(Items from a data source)
★ ★ ★ ★ ★ ★ ★
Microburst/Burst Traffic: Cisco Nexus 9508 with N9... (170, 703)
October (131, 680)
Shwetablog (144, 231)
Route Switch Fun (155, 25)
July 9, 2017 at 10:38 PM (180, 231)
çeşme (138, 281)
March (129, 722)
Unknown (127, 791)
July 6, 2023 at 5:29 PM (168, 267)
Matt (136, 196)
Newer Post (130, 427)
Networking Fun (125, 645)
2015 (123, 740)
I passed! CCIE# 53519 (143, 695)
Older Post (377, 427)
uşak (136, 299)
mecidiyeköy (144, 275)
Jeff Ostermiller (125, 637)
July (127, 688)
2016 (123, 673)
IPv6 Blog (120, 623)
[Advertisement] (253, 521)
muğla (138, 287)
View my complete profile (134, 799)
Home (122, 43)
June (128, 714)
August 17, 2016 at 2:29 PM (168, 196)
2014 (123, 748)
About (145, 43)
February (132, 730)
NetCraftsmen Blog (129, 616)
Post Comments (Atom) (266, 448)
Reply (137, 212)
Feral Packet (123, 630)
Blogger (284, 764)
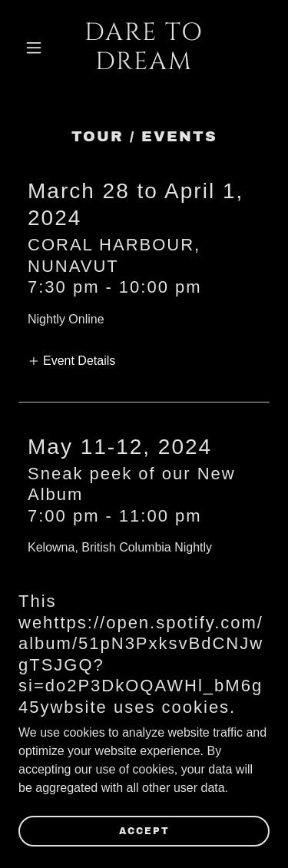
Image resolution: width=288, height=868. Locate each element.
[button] (37, 48)
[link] (144, 65)
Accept (144, 831)
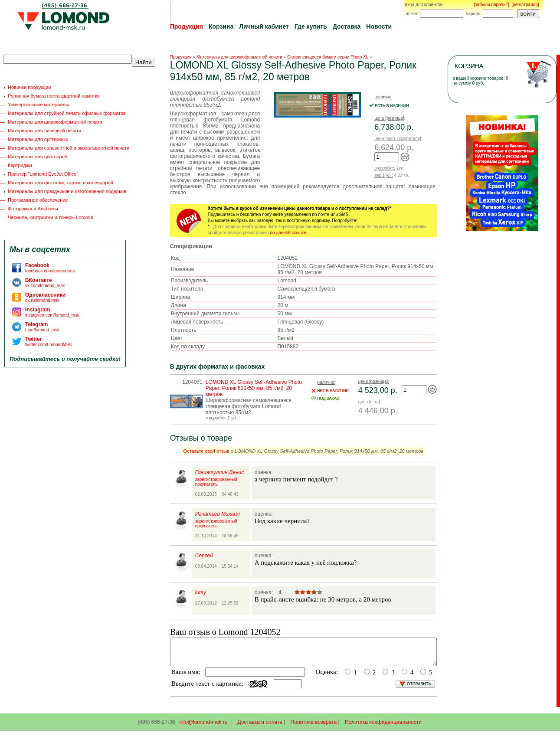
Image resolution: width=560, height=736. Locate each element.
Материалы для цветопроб (37, 157)
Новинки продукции (29, 87)
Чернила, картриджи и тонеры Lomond (50, 217)
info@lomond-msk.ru (203, 727)
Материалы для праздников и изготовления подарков (67, 191)
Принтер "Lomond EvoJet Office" (43, 174)
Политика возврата (314, 727)
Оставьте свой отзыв (206, 451)
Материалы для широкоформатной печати (55, 122)
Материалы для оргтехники (38, 139)
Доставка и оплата (260, 727)
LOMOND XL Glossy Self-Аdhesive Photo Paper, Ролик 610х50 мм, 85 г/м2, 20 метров (254, 388)
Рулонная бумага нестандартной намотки (54, 96)
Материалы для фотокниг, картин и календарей (60, 183)
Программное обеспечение (38, 200)
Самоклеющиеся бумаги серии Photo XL (327, 57)
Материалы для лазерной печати (44, 131)
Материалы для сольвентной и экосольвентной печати (69, 148)
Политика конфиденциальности (383, 727)
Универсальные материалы (38, 105)
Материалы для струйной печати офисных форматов (67, 113)
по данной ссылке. (289, 232)
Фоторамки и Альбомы (33, 209)
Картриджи (20, 165)
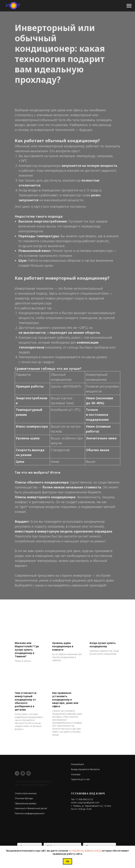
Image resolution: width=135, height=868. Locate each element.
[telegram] (17, 773)
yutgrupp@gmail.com (88, 802)
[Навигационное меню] (129, 6)
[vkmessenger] (28, 773)
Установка (76, 774)
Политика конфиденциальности (30, 813)
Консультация (77, 764)
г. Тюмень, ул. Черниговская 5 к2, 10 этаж (91, 806)
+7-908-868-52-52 (84, 799)
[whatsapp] (23, 773)
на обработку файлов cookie (85, 850)
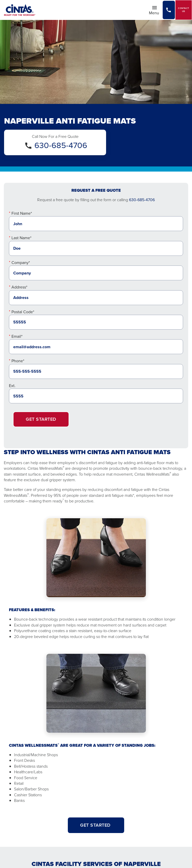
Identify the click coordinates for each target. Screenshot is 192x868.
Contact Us (184, 10)
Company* (21, 262)
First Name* (22, 213)
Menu (155, 10)
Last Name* (21, 238)
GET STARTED (96, 825)
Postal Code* (23, 312)
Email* (17, 336)
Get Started (41, 419)
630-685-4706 (61, 145)
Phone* (18, 361)
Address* (19, 287)
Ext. (12, 385)
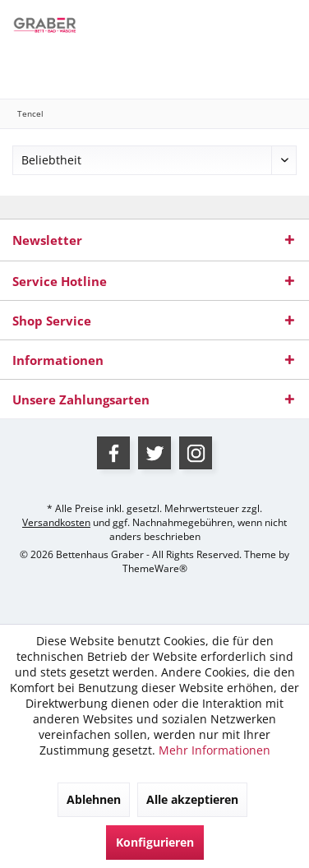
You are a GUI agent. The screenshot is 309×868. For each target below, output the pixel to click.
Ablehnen (94, 799)
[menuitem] (30, 70)
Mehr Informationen (214, 750)
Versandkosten (56, 522)
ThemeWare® (154, 568)
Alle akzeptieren (192, 799)
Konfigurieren (154, 842)
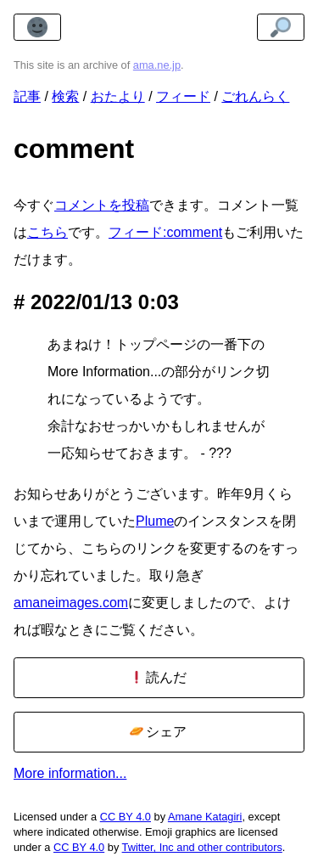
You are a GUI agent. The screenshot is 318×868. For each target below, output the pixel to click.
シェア (158, 731)
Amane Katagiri (205, 816)
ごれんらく (255, 96)
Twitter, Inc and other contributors (202, 847)
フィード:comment (165, 232)
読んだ (158, 677)
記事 (27, 96)
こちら (47, 232)
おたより (118, 96)
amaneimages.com (70, 602)
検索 (65, 96)
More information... (70, 773)
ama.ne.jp (157, 65)
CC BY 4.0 (126, 816)
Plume (154, 521)
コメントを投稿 (102, 205)
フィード (183, 96)
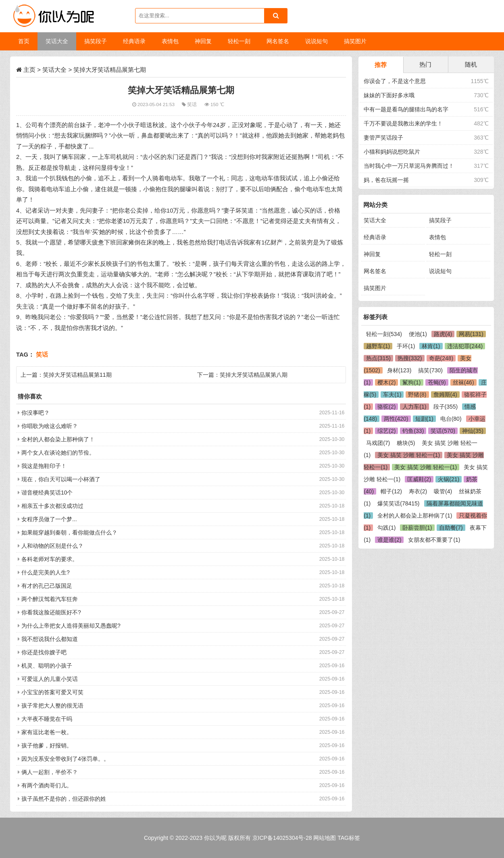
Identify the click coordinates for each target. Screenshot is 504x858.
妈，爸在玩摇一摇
★ ★ ★ ★ ★ ★ ★
_Work to be completed:_
Please edit the data from its first line through the line with "Материалы для цветопроб (37, 157)", replacing "Reply" with "Respond" and keeping everything else the same. Omit the pictures from your answer.

_Finished exercise:_
Microburst/Burst Traffic: Cisco Nexus 9508 with N9... (170, 703)
October (131, 680)
Shwetablog (144, 231)
Route Switch Fun (155, 25)
July 9, 2017 at 10:38 PM (180, 231)
çeşme (138, 281)
March (129, 722)
Unknown (127, 791)
July 6, 2023 at 5:29 PM (168, 267)
Matt (136, 196)
Newer Post (130, 427)
Networking Fun (125, 645)
2015 (123, 740)
I passed! CCIE# 53519 (143, 695)
Older Post (377, 427)
uşak (136, 299)
mecidiyeköy (144, 275)
Jeff Ostermiller (125, 637)
July (127, 688)
2016 (123, 673)
IPv6 Blog (120, 623)
[Advertisement] (253, 521)
muğla (138, 287)
View my complete profile (134, 799)
Home (122, 43)
June (128, 714)
August 17, 2016 at 2:29 PM (168, 196)
2014 (123, 748)
About (145, 43)
February (132, 730)
NetCraftsmen Blog (129, 616)
Post Comments (Atom) (266, 448)
Respond (137, 212)
Feral Packet (123, 630)
Blogger (284, 764)
Image resolution: width=288, height=868. Locate each element.
[button] (37, 48)
[link] (144, 65)
Accept (144, 831)
Image resolution: width=560, height=736. Locate each element.
Материалы для цветопроб (37, 157)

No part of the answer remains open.